What Is SQL Server Integration Services?
Depending on whom you ask, you might get different answers to that question ranging from descriptions such as a data import/export wizard, to an ETL tool, to a control flow engine, to an application platform, or to a high-performance data transformation pipeline. All are correct because Integration Services is a set of utilities, applications, designers, components, and services all wrapped up into one powerful software application suite. SQL Server Integration Services SSIS is many things to many people.
Data Import/Export Wizard
One of the most popular features of Integration Services is the Import/Export Wizard, which makes it easy to move data from a source location such as a flat file or database table to a flat file, table, or other destination. The Import/Export Wizard was the first utility developed back in the SQL Server 7.0 time frame and continues today as an important utility in the database administrator’s (DBA) toolbox.
ETL is an acronym for Extract, Transform, and Load and describes the processes that take place in data warehousing environments for extracting data from source transaction systems; transforming, cleaning, deduplicating, and conforming the data; and finally loading it into cubes or other analysis destinations. Although Data Transformation Services (DTS), Integration Services’ predecessor application, was considered a valuable tool for doing ETL, Integration Services is where true Enterprise ETL became available in SQL Server.
Control Flow Engine
The processes involved in moving data from location to location and transforming it along the way are not restricted to only processing data. Integration Services provides a control flow for performing work that is tangentially related to the actual processing that happens in data flow, including downloading and renaming files, dropping and creating tables, rebuilding indexes, performing backups, and any other number of tasks. Integration Services provides a full-featured control flow to support such activities.
Developers can create applications that use Integration Services as a platform, embedding the engines within their application using the provided object models. As a developer, you can embed the Integration Services engines and components within your applications using the object models.
High Performance Data Transformation Data Pipeline
That’s a mouthful and really incorporates two ideas: high performance and data pipelining. The Data Flow Task is a high-performance tool because you can use it to perform complex data transformations on very large datasets for incredibly performant processing. The pipeline concept means that you can process data from multiple heterogeneous data sources, through multiple parallel sequential transformations, into multiple heterogeneous data destinations, making it possible to process data found in differing formats and on differing media in one common “sandbox location.
A Short Integration Services History
Integration Services is the successor to Data Transformation Services (DTS).
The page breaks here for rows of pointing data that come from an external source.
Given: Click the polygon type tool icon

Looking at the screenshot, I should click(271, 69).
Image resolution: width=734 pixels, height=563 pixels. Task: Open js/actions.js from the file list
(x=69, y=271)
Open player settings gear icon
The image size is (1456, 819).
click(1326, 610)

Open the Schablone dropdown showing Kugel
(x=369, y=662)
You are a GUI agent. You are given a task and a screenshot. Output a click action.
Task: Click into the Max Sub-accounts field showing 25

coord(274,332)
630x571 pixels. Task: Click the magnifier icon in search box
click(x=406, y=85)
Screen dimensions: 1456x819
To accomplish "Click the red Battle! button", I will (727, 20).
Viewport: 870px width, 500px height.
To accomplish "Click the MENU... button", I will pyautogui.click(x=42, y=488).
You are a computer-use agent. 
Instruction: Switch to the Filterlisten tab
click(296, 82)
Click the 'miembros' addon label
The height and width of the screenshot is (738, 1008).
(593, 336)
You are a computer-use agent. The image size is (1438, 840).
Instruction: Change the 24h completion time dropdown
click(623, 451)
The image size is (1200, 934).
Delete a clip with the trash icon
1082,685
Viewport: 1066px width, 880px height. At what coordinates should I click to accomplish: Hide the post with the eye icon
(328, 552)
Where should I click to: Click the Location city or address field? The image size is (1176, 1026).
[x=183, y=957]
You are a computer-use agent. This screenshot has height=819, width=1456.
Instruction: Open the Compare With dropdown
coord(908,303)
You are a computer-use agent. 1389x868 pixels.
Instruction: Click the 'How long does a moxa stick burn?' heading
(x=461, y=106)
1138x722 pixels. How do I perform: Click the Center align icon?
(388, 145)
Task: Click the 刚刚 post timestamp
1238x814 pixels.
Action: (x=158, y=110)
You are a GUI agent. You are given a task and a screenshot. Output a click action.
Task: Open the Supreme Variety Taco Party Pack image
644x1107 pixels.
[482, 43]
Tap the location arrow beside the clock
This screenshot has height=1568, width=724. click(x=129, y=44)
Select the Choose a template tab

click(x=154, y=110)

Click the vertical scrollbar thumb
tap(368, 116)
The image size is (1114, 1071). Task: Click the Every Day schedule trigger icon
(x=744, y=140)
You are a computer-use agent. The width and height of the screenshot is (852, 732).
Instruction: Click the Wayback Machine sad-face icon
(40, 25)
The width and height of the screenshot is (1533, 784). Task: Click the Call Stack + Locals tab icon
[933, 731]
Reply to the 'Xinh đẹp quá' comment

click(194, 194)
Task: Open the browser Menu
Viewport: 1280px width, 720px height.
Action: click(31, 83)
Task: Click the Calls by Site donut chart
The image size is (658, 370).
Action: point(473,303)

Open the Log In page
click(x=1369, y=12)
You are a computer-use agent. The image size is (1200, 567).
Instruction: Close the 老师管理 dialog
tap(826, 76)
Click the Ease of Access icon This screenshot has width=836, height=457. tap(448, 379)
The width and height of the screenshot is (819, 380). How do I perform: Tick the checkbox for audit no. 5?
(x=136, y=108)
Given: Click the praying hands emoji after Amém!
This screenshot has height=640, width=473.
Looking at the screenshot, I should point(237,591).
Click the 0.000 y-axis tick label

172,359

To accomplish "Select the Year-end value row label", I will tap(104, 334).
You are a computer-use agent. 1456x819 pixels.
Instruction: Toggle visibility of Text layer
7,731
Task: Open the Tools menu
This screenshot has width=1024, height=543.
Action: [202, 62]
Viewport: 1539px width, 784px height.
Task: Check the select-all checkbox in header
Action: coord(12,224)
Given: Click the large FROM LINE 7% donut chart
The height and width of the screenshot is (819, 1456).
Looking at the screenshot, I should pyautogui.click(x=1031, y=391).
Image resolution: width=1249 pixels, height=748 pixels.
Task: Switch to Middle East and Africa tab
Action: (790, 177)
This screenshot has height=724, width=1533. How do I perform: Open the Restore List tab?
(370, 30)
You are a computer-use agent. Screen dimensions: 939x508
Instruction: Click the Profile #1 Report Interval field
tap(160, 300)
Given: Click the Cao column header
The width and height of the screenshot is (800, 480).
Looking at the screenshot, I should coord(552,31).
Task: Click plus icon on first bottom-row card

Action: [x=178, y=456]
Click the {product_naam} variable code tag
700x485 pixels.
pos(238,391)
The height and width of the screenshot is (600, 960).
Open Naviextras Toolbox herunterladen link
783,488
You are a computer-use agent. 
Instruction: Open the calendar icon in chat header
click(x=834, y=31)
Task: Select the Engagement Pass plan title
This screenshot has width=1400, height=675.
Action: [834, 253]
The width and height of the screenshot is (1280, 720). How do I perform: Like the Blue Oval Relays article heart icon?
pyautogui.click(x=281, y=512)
DTS had humble beginnings. It was started on a shoestring budget with very few resources. Its first incarnation was a proof-of-concept transformation, which later became known as the data pump. The proof of concept caught the attention of some folks around Microsoft, and it was given some funding.
The first release of DTS shipped with SQL Server 7.0 to receptive users. The alternatives at the time were either difficult to work with, expensive, or both. Many DBAs were forced to write custom transformation software, which was inflexible and difficult to maintain. Some tools had limitations, such as the need for source and destination schemas to match exactly, direct dependence on a particular database product, and/or no transformation capabilities. Many wrote custom parsing and transformation applications. For example, many companies are only now converting from hand-coded flat file parsers, SQL scripts, and transformation code to a standard platform such as Integration Services.
The first release of DTS addressed several of these issues and simplified life for a lot of people. By using OLEDB for its data access layer, DTS could access various data sources with little or no custom coding. DTS was also affordable because it shipped “in the box with SQL Server. Users had access to all the power of more expensive products, yet incurred no additional cost for their ETL tools. This was obviously a benefit to IT shops trying to stretch their budgets. DTS was a flexible product that was easy to use. There were also a number of standard tasks in the box, including the Transform Data, Execute Process, Active X Script, Execute SQL, and Bulk Insert Tasks.
SQL Server 8.0 added even more functionality by adding more tasks. The Execute Package, FTP, and MSMQ Tasks added incremental improvements across the product. However, users experienced some frustration with DTS when attempting to work with large datasets and some of the other limitations inherent in a script-based tool. The time was ripe to create a truly enterprise-ready integration tool.
In 2000, SQL Server decided to make a substantial investment in the ETL and Integration space and brought together some talented folks who formulated the ideas behind the Data Flow Task and the next version of Integration Services. Over a period of five years, the development time frame for SQL Server 2005, the DTS team completely redesigned and rewrote DTS to become Integration Services 2005.
Integration Services 2008 is the next incarnation of that release. While not as revolutionary a release as in 2005, Integration Services 2008 brings some new capabilities and incremental improvements across the product.
SQL Server Integration Services is a complex, flexible, and powerful product with many uses. Many people use Integration Services for enterprise extract, transform, and load purposes. Others use it for an IT management tool for doing things like backing up databases. Others use it as an integration tool for synchronizing multiple systems. However you use it, Integration Services can be frustrating and difficult to learn. Hopefully, this book will enable you to take advantage of all that power and flexibility in as little time as possible.